• WRITTEN PROBLEM A
In the passage about barnacles, what did the very ancient error mistake the foot of the shell-fish for?
• WRITTEN PROBLEM B
Continue the passage about barnacles from the point where it ends.

• PROVIDED PASSAGE

* start *

Drayton (1613) in his _Poly-olbion_, iii., in connexion with the river Dee,
speaks of--
"Th' anatomised fish, and fowls from planchers sprung,"
to which a note is appended in Southey's edition, p. 609., that such fowls
were "_barnacles_, a bird breeding upon old ships." In the _Entertaining
Library_, "Habits of Birds," pp. 363-379., the whole story of this
extraordinary instance of ignorance in natural history is amply developed.
The barnacle shells which I once saw in a sea-port, attached to a vessel
just arrived from the Mediterranean, had the brilliant appearance, at a
distance, of flowers in bloom[1]; the foot of the _Lepas anatifera_
(Linnaeus) appearing to me like the stalk of a plant growing from the ship's
side: the shell had the semblance of a calyx, and the flower consisted of
the fingers (_tentacula_) of the shell-fish, "of which twelve project in an
elegant curve, and are used by it for making prey of small fish." The very
ancient error was to mistake the foot of the shell-fish for the neck of a
goose, the shell for its head, and the _tentacula_ for a tuft of feathers.

* end *

• RECORD LIST

* start *

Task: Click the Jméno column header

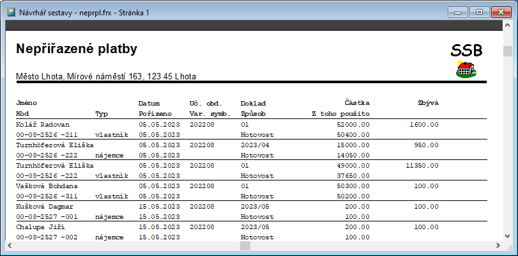Action: point(26,103)
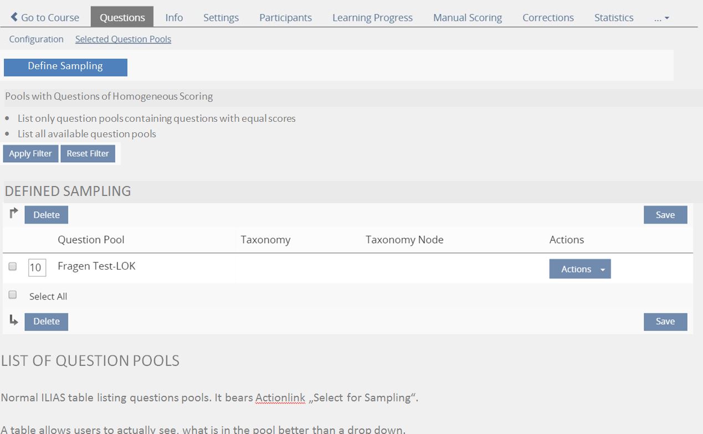Click Reset Filter
Viewport: 703px width, 434px height.
tap(88, 153)
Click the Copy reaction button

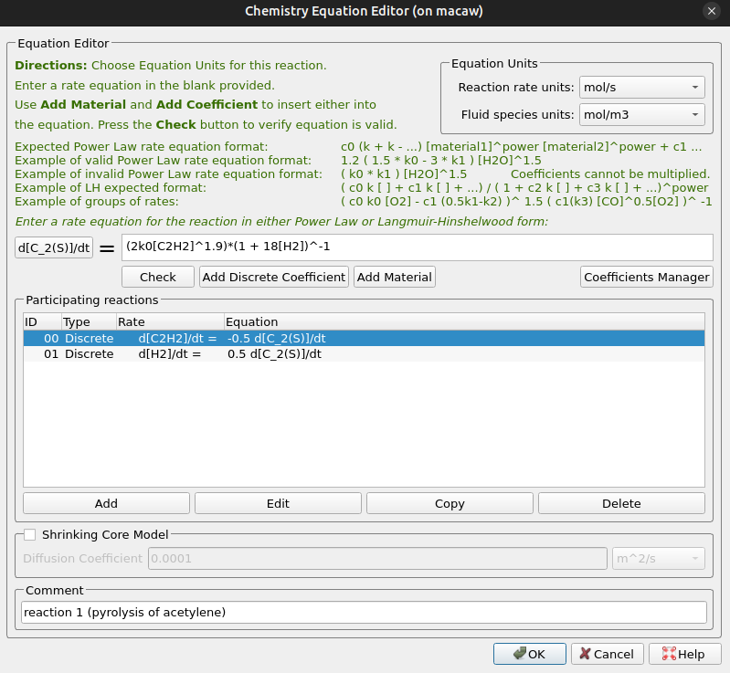point(450,503)
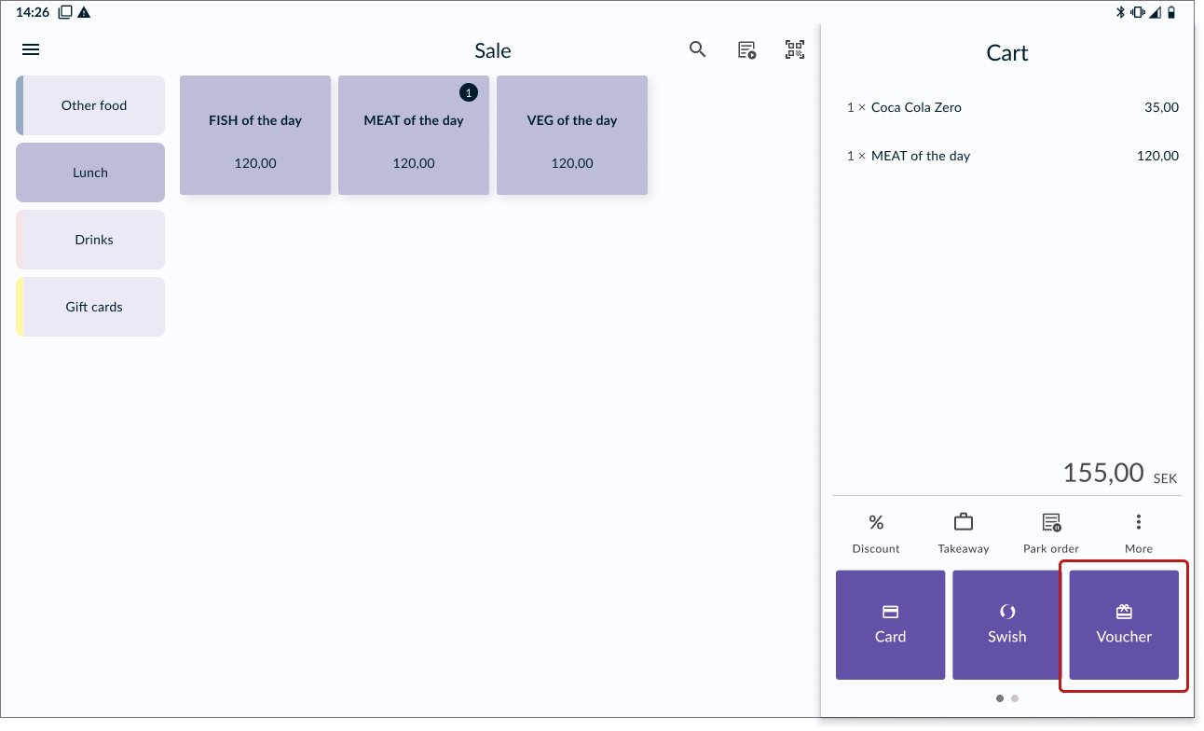This screenshot has width=1204, height=731.
Task: Go to second payment methods page dot
Action: (1015, 697)
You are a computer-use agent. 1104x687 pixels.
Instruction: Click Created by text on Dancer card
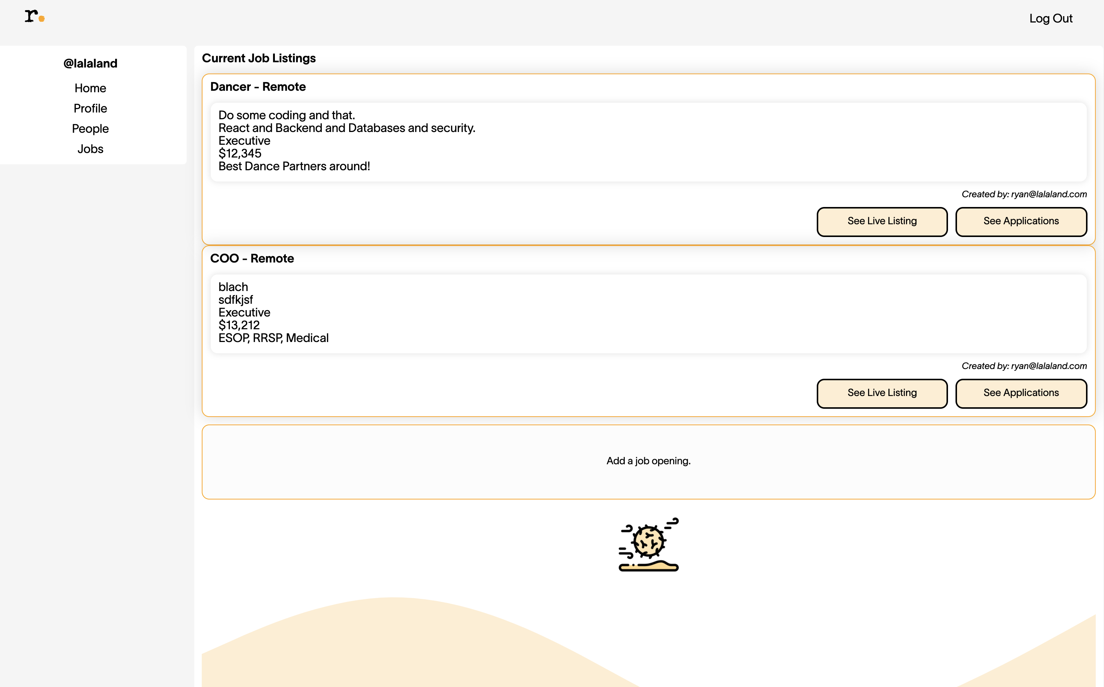1024,194
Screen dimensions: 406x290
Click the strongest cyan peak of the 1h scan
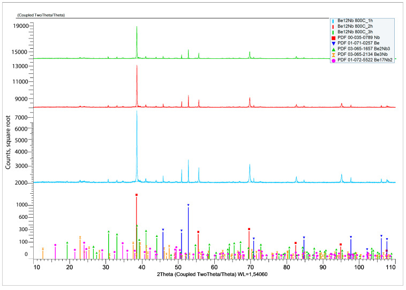coord(137,146)
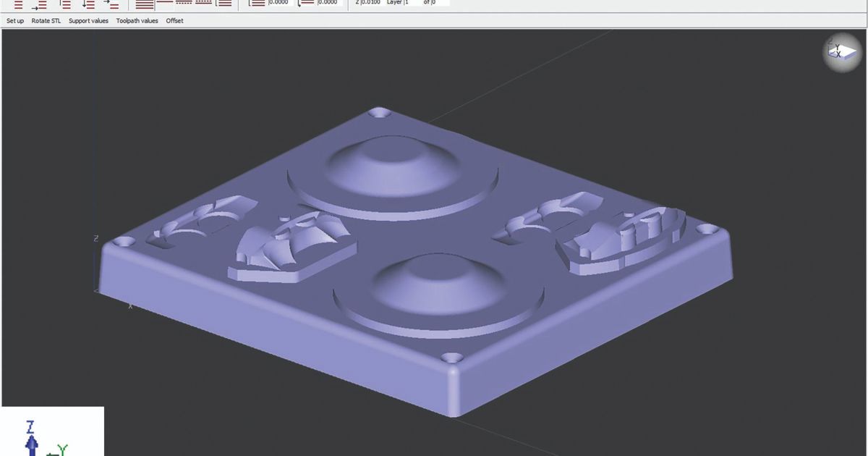The height and width of the screenshot is (456, 868).
Task: Click the layer icon with bottom-left right arrow
Action: [x=39, y=4]
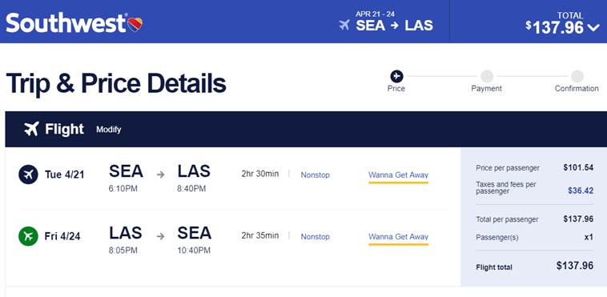Click the Southwest wordmark to go home
This screenshot has width=607, height=297.
click(66, 23)
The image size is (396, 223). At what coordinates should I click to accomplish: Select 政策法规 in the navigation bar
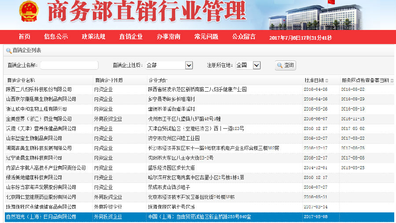tap(93, 37)
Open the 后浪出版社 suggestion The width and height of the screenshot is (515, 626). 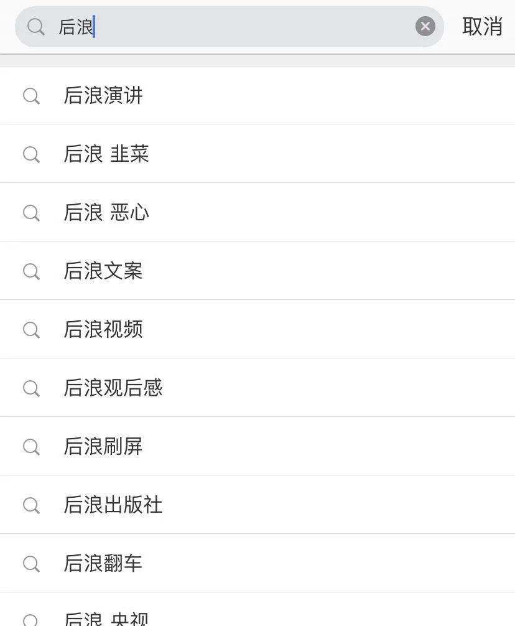(x=258, y=505)
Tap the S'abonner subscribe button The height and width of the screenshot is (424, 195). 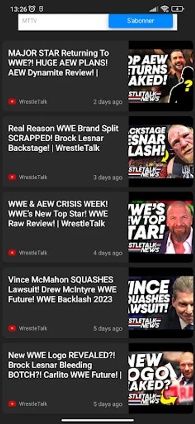pos(140,21)
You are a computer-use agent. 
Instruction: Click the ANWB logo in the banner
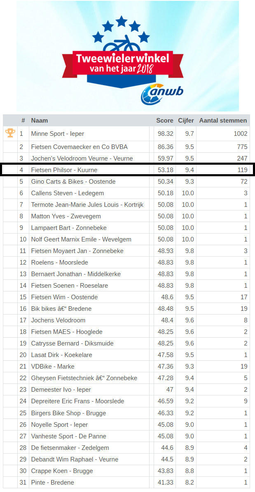click(162, 94)
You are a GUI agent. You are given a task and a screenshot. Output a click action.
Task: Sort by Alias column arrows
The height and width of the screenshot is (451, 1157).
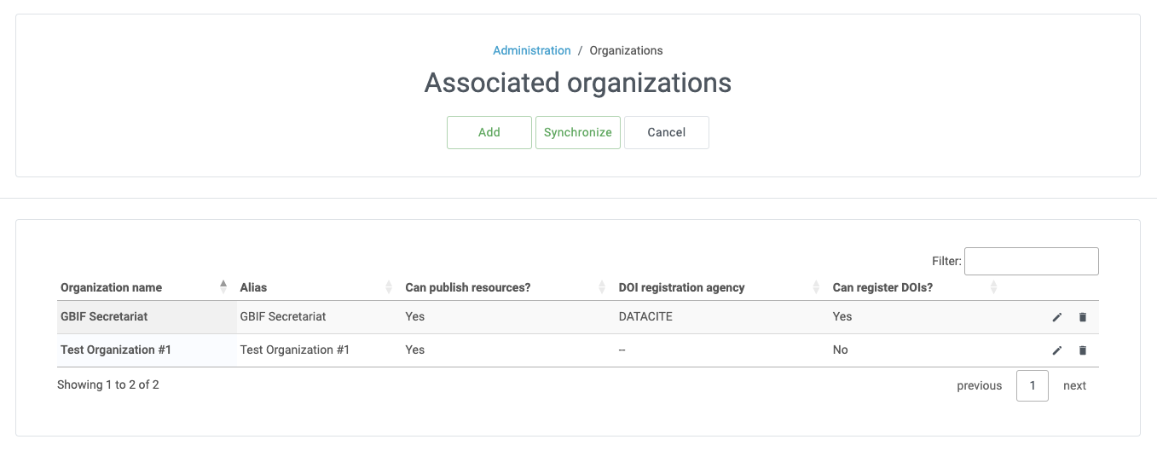389,287
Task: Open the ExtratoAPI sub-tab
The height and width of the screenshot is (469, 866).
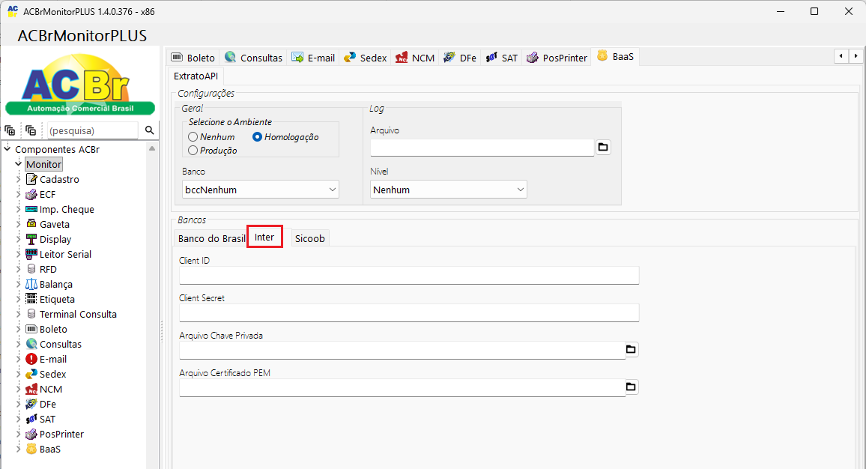Action: (x=196, y=76)
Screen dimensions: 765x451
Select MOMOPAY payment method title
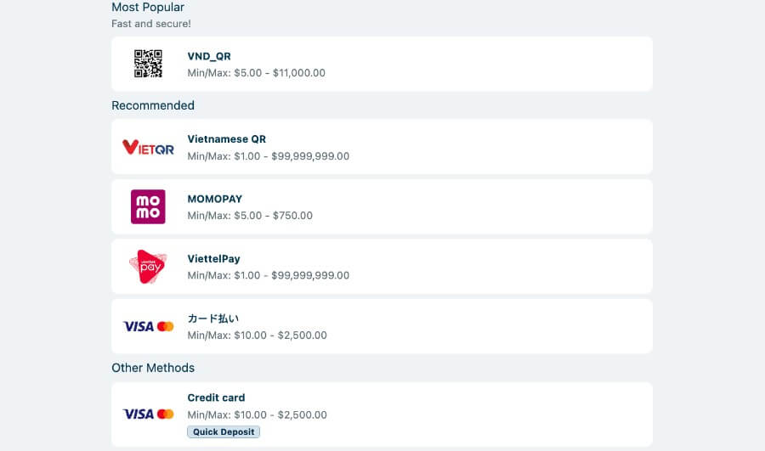coord(215,199)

* end *

• EXERCISE ANSWER A
The neck of a goose.

• EXERCISE ANSWER B
As to the body, _non est inventus_. The Barnacle Goose is a well-known
bird: and these shell-fish, bearing, as seen out of the water, resemblance
to the goose's neck, were ignorantly, and without investigation, confounded
with geese themselves, an error into which Albertus Magnus (d. 1280) did
not fall, and in which Pope Pius II. proved himself infallible.
Nevertheless, in France, the Barnacle Goose may be eaten on fast-days by
virtue of this old belief in its marine origin.